Mutter soll inniges Verhältnis zu Kindern gehabt haben
Angst habe die junge Frau vor allem davor gehabt, im Falle einer Trennung ihre Kinder zu verlieren. „Ich finde Mittel und Wege, dir die Kinder wegzunehmen“, habe ihr Mann gedroht, wie die Mutter der Getöteten und mehrere Freundinnen übereinstimmend zitierten. Und: „Die Kinder verlassen mein Haus nicht, du schon.“Die zwei Kinder seien ihr ein und alles gewesen, die Zeuginnen beschrieben sie als liebevolle Mutter, die eine sehr enge Beziehung zu ihren Kindern hatte.
Nach Ansicht ihrer Mutter wurde das ihr zum Verhängnis. „Sie ist gestorben für ihre Kinder, sonst wäre sie früher gegangen.“Trennungsabsichten der jungen Frau wurden in mehreren Aussagen deutlich. Die 30Jährige habe mehrmals das Jugendamt kontaktiert und einen Rechtsanwalt in Konstanz aufgesucht, um sich beraten zu lassen. Und sie habe sich in Konstanz um eine Wohnung bemüht – für sich und ihre Kinder.
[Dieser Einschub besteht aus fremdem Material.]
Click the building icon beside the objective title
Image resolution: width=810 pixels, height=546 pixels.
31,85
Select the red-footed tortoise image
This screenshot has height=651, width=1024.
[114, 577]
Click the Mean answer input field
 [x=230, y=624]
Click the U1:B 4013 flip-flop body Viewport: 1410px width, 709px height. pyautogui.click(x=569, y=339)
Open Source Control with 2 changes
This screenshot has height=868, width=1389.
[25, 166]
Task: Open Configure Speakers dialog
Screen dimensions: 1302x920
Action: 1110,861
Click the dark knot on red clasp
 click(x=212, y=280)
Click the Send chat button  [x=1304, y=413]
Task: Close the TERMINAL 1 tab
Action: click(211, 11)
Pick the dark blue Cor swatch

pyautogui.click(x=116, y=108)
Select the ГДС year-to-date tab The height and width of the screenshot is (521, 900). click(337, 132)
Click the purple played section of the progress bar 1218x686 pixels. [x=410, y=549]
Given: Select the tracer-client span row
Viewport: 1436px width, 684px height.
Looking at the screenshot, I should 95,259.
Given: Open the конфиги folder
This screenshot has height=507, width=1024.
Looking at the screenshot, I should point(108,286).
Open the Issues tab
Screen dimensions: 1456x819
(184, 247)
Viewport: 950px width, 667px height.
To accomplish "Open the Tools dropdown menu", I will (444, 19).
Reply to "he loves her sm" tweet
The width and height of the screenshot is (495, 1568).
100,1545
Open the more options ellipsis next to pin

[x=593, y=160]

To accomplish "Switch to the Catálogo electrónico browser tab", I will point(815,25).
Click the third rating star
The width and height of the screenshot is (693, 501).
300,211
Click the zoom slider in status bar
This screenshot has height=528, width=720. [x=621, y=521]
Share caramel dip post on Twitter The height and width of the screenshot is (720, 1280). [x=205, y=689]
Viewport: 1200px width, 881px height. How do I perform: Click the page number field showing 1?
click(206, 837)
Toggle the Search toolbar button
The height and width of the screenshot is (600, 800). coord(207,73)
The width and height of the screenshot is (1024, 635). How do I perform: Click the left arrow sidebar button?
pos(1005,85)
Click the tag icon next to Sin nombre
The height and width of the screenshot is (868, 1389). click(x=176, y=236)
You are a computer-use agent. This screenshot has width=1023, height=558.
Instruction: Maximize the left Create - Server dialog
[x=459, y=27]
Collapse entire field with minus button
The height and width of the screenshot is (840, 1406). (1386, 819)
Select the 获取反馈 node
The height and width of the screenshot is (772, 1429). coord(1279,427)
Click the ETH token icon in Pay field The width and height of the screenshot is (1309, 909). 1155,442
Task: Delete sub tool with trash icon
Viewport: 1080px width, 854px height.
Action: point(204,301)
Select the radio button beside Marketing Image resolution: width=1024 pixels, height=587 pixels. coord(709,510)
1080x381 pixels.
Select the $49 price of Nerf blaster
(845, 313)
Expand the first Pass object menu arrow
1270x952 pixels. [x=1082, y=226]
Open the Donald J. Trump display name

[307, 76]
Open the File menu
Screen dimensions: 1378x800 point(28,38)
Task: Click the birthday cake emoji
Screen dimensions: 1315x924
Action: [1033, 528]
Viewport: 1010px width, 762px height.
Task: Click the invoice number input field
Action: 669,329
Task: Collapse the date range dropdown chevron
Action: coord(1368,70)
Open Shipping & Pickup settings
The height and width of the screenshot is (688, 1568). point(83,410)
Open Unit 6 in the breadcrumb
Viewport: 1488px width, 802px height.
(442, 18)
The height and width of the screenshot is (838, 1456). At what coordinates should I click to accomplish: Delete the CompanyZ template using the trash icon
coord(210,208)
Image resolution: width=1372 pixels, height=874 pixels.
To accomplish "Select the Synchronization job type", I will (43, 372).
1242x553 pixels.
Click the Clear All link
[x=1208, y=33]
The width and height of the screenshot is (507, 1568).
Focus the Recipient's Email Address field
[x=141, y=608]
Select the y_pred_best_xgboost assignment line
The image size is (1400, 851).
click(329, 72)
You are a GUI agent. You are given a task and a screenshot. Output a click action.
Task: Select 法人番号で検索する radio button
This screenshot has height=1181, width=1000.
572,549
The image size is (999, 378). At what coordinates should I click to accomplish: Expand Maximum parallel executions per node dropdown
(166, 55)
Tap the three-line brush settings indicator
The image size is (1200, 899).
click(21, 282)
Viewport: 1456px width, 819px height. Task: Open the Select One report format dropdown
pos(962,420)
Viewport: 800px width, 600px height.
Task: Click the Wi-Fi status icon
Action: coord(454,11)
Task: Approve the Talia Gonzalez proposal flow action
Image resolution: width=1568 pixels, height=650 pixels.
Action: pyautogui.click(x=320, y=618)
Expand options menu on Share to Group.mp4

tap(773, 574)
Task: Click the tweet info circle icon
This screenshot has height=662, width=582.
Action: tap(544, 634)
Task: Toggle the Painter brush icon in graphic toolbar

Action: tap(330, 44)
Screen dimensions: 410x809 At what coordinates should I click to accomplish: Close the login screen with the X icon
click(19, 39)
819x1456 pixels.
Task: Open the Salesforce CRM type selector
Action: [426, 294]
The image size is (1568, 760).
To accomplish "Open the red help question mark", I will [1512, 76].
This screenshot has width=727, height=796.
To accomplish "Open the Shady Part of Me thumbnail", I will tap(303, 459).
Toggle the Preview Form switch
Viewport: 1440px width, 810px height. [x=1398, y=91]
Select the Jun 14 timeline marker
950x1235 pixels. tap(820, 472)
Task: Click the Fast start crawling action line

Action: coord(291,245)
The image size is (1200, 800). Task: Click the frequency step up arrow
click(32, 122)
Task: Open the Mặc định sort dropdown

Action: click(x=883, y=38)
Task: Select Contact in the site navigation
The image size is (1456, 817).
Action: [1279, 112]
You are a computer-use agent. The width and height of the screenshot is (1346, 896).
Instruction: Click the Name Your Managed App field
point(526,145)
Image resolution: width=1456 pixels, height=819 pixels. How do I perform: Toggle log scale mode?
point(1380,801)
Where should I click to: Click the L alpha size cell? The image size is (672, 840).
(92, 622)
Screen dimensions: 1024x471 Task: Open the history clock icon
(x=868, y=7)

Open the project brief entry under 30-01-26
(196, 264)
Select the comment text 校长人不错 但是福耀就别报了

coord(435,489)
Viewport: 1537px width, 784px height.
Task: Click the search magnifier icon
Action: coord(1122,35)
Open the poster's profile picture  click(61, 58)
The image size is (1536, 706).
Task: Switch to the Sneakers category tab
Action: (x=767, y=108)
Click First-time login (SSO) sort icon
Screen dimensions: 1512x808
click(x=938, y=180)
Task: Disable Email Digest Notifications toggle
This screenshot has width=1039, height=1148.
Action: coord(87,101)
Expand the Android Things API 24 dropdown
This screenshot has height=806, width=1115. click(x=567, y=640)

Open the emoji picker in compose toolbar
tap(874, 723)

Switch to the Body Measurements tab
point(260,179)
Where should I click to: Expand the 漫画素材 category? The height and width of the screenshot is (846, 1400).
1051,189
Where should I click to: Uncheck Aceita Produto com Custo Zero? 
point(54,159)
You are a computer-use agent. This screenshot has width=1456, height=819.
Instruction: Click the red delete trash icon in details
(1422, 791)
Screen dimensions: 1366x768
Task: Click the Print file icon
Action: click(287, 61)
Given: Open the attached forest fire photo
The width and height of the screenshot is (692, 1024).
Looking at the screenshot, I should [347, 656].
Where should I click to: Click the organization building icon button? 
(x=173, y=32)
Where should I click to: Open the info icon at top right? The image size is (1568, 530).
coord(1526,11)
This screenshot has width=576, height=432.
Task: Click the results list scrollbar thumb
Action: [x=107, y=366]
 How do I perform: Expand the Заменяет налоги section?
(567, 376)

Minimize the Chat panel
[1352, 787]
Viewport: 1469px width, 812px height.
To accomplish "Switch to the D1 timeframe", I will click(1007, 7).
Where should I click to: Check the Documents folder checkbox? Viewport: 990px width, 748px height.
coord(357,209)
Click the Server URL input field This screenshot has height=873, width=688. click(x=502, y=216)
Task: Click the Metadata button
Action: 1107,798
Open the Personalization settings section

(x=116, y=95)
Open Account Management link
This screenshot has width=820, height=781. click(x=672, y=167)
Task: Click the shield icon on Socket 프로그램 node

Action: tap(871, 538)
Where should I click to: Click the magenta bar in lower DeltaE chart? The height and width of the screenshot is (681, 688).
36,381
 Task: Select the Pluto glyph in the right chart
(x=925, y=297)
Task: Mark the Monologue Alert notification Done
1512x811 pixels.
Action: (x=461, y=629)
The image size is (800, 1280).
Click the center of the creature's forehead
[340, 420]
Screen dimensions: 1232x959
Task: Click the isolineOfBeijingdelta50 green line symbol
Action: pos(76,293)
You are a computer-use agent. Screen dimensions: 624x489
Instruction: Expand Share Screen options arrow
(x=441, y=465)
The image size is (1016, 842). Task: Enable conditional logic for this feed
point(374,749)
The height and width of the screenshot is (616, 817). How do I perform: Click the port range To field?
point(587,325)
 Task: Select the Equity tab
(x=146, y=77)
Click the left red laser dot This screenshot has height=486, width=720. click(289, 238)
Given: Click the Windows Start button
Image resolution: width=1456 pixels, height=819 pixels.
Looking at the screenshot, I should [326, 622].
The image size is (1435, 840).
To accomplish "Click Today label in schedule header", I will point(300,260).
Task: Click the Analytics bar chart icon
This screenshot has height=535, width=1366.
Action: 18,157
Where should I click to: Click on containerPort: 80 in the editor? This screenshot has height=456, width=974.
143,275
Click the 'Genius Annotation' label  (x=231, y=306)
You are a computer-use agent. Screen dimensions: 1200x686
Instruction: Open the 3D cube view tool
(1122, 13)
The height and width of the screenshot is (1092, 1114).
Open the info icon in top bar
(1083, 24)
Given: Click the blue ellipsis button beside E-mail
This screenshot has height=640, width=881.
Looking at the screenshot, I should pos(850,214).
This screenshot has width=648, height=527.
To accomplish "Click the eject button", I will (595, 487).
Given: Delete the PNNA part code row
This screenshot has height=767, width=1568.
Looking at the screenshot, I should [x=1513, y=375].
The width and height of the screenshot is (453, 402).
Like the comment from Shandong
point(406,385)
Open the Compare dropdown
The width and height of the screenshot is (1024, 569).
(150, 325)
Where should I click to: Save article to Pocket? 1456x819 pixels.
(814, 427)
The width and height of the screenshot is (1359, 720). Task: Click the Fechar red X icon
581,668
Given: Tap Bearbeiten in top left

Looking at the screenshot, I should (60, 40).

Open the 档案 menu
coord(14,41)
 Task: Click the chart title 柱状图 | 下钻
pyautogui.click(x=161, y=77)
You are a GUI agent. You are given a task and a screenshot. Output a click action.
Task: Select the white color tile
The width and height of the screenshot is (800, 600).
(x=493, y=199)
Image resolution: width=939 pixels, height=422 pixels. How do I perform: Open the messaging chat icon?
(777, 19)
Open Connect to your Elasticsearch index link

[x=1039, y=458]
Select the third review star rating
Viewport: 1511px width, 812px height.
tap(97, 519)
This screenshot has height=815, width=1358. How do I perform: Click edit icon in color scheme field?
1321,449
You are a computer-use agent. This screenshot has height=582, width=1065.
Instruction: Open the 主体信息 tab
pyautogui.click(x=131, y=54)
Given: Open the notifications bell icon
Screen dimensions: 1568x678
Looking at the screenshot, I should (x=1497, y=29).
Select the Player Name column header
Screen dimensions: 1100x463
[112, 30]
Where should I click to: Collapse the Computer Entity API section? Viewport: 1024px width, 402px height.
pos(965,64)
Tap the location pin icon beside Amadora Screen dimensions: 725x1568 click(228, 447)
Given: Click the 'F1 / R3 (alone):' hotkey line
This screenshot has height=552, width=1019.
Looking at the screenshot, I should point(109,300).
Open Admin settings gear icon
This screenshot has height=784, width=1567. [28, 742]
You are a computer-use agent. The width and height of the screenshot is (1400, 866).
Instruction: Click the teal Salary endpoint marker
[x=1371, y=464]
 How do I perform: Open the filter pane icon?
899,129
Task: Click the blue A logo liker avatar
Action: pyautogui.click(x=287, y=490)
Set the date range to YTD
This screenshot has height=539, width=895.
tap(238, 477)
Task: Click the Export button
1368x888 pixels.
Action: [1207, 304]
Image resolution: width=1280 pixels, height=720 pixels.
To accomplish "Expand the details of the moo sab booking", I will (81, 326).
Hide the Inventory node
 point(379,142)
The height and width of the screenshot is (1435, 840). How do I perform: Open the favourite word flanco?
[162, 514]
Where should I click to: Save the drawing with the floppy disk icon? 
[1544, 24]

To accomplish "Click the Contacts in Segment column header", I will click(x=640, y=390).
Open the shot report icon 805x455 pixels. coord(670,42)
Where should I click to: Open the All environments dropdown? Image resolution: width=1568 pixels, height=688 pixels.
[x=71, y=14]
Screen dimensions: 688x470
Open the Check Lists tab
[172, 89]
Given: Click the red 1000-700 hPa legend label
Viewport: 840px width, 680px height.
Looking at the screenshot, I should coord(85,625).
Laut Zeugenaussagen hatte das Paar seit 2015 Eheprobleme. Ein Streitthema in der Beziehung sei das enge Verhältnis der 30-Jährigen zu ihrer Familie und speziell zu ihrer Mutter gewesen, die sie zweimal in der Woche in Konstanz besuchte. Eifersüchtig sei ihr Mann auf diese enge Bindung gewesen, vermuten die Freundinnen und die Mutter übereinstimmend. „Er wollte sie zu 100 Prozent für sich allein, er hat sie unter Druck gesetzt, es wurde immer schlimmer“, so eine Freundin. „Er hat gelesen, was sie mit ihrem Handy an andere schrieb. Deshalb haben wir ein Symbolbild für ‚Streit‘ benutzt. Es war eine Sonne.“Doch nach außen, ihr und ihrem Mann gegenüber, habe er sich immer freundlich und nett verhalten. Die Zeugin spricht von den „zwei Gesichtern“des 35-Jährigen.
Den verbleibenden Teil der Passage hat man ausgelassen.